* Brief
The listing below holds a line with "You are a computer-use" and a later line with "Instruction: Click the 〒 postal mark symbol". Write out those two lines and every line between them, exactly, and nothing else.

* Dataset records
──────────

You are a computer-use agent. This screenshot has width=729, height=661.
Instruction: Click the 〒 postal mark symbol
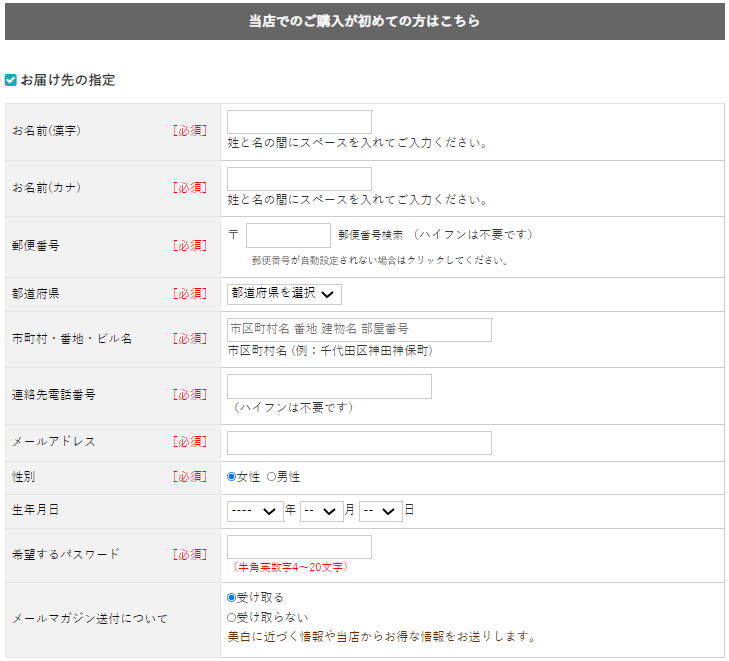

──────────

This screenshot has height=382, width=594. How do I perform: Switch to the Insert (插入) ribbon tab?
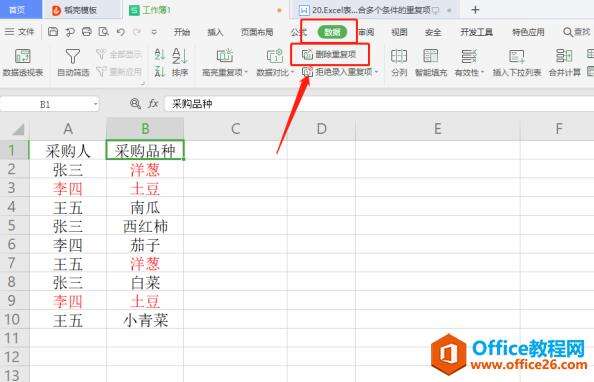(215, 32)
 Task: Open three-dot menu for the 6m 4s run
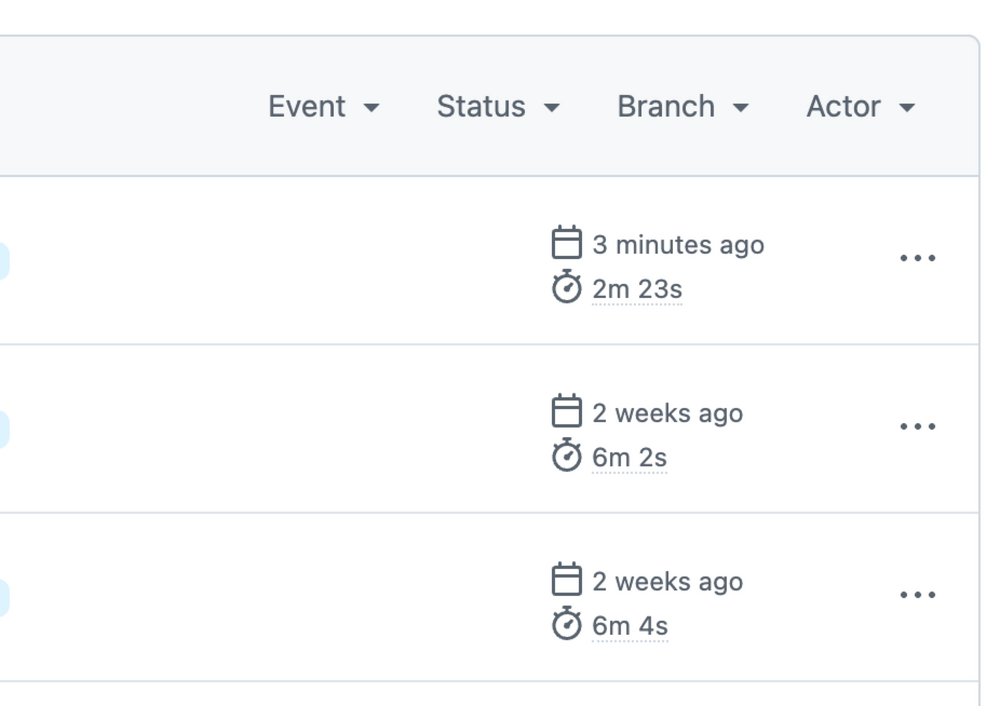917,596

──────────

* Solution
You are a computer-use agent. This screenshot has width=729, height=661.
Instruction: Click the 〒 postal mark symbol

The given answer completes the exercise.